Милиция следила, чтобы из толпы не доносилось матерных выкриков и не было драк, хотя этим обычно и кончалось, как и тогда, в ноябре, у памятника Рабочему и Колхознице, когда отгремели последние орудийные залпы, рассыпавшие в ночном небе кроваво-желтые конфетти.
Игорек обещал купить вино, и каждый готовился быть пьяным, чтобы ехать смотреть салют. Встретиться было условлено в детском саду, где и всегда. Я еще не испытывал, что такое быть пьяным, но почему-то не боялся того, что произойдет. Игорек пришел с большой бутылкой за пазухой, которую называл «бомбой». Воздух уже залили чернильные сумерки, потрескивал дождь. Слезливые огоньки домов удаляли их же баракоподобные темные очертания. Пришла моя очередь. Я хлебнул из пущенной по кругу бутылки, не показывая вида, что делаю это в первый раз.
Карамельная сладость запеклась во рту и на губах. Я прислушивался к себе и ждал чего-то, схожего с ударом, но приторная жидкость из холодной бутылки вдруг превратилась во мне в доброе тепло. Тот первый глоток был полон доброты и тепла, от которых кружило голову, как от переизбытка кислорода; я снова прильнул к обогретому губами ребят, теплому и влажному сосцу грудастой бутылки, ощущая плаксивое чувство уюта и родства со всеми, кто из нее пил.
В тихоходный пучеглазый автобус, что ходил по маршруту от улицы Русанова до ВДНХ, пьяные компашки врывались на каждой остановке. Помню, сжатый человеческими телами, я чувствовал себя в толще какой-то сильной воды, которая будто бы дышала мной и плавно качала из стороны в сторону в своих невесомых объятьях.
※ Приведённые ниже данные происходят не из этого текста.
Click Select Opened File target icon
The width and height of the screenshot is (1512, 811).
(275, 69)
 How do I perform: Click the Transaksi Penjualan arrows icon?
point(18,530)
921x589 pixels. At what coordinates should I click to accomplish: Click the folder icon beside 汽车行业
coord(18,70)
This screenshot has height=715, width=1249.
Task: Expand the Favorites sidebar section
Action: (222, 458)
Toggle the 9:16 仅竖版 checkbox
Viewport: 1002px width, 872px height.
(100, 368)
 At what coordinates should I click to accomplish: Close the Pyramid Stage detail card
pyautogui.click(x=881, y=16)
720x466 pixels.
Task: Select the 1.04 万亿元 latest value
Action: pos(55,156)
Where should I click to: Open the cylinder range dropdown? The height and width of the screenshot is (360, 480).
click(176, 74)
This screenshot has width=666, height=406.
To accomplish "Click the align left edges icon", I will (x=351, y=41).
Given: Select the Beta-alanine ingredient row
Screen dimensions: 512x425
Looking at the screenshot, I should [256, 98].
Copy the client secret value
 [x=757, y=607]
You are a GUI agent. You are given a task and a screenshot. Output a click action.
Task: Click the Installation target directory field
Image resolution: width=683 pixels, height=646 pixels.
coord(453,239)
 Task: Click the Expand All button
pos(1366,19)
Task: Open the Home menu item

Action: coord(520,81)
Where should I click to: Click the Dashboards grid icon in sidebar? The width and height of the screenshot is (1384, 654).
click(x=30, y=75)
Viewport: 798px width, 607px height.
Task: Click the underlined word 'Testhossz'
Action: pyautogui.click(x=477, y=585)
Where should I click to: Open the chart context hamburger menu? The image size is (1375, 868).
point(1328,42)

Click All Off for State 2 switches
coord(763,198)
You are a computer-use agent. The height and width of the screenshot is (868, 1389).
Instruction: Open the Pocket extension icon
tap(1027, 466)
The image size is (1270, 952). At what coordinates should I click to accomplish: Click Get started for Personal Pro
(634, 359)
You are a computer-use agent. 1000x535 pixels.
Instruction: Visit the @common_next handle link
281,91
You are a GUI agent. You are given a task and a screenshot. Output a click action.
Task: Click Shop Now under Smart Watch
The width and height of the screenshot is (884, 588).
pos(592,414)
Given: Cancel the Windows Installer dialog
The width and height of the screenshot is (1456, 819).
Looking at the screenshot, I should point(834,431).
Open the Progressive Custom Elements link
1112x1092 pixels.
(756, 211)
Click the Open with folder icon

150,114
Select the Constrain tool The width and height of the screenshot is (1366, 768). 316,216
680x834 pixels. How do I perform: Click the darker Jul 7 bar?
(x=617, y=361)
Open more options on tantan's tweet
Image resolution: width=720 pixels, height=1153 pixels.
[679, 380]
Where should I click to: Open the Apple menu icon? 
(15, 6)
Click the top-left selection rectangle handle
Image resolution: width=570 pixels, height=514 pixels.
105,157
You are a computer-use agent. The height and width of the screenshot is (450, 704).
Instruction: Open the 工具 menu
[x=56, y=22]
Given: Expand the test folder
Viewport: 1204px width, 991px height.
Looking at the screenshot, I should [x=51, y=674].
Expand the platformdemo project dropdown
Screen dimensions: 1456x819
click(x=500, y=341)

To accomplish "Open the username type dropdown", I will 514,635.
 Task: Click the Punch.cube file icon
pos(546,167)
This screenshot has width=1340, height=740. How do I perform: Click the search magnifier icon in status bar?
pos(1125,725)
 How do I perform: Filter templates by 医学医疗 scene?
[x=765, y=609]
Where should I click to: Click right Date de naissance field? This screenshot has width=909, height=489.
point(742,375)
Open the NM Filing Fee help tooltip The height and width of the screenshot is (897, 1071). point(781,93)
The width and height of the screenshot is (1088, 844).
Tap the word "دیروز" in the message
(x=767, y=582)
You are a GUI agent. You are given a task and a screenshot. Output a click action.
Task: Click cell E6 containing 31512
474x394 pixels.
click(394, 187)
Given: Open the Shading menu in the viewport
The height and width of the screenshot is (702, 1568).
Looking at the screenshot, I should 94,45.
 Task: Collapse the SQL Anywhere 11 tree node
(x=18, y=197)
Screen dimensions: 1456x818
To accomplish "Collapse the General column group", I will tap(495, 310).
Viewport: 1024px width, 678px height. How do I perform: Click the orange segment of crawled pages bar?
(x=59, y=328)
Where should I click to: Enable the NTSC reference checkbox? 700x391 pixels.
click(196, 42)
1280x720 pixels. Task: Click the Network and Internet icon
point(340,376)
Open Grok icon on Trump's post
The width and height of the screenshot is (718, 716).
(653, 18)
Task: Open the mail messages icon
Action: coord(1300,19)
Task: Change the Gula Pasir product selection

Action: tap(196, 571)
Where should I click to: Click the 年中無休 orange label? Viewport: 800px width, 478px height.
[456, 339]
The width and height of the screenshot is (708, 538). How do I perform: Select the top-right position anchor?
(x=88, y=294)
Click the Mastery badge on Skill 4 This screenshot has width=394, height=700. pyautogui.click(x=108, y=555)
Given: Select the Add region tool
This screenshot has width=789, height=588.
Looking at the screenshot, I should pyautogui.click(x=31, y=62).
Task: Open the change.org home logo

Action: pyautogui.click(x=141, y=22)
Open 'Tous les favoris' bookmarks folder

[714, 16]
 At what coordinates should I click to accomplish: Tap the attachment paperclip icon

К памятнику Мухиной свибловские пошли толпой – и влились в огромное людское море. Меня несло со всеми. Помню крики радости, громовые раскаты, разноцветный огненный дождь, падающий с неба. А потом озверелые вопли и зубовный скрежет драки: после салюта – все равно что по команде – пошел район на район, толпа на толпу, как фокусники, доставая из воздуха солдатские ремни, самодельные нунчаки, велосипедные цепи, которые засверкали в ночи над головами. Я не успевал опомниться в бешеной скорости кружащихся ударов и почему-то застыл с опущенными руками, а вокруг бушевало и гудело это побоище. Казалось, я был невидим и неуязвим. Оно не тронуло меня и не задело. В сознании медленно возникало то, что происходило не со мной. Прямо на моих глазах дрались двое парней. Они били друг друга наотмашь, будто слепые. Только сжатые зубы, принимая удары кулаков, издавали сухой хруст.
Стоило засвистеть милиционерам – и все бросились с площади перед памятником врассыпную. Я очнулся в ночном автобусе, где было светло и пустовато, как в больничной палате. Человек тридцать возвращались домой. Многих недосчитались, и думали теперь, что их поймала милиция. Одни хвастали полученными ранами, другие – собственной силой. Гордились, что в сегодняшней драке Свиблово победило Пятый микрорайон, но мне было все равно. Воздух сверлил одобрительный гул. Неожиданно я осознал, что мною тоже были довольны. Кто-то видел и рассказывал, что я завалил несколько «пятаков», – обознался или соврал, но сам я не открывал рта и опустошенно молчал.